__What to work on__: Where the line containing "Task: Click the 09:30 opening time marker" appears, start repeating, and continue exactly through the last line below, adding nothing. Include no pictures.

Data records:
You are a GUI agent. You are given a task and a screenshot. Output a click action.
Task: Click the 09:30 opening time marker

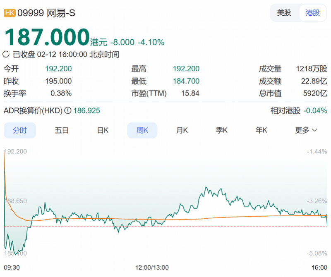(12, 267)
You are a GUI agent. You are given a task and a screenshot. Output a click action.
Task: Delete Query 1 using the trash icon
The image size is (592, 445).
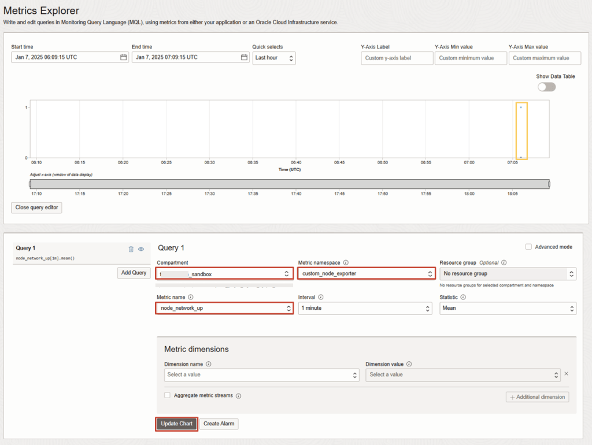coord(131,249)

__Response box__:
Task: Click the 09:30 opening time marker

(12, 267)
You are a GUI agent. You are given a task and a screenshot. Output a click action.
Task: Delete Query 1 using the trash icon
The image size is (592, 445).
coord(131,249)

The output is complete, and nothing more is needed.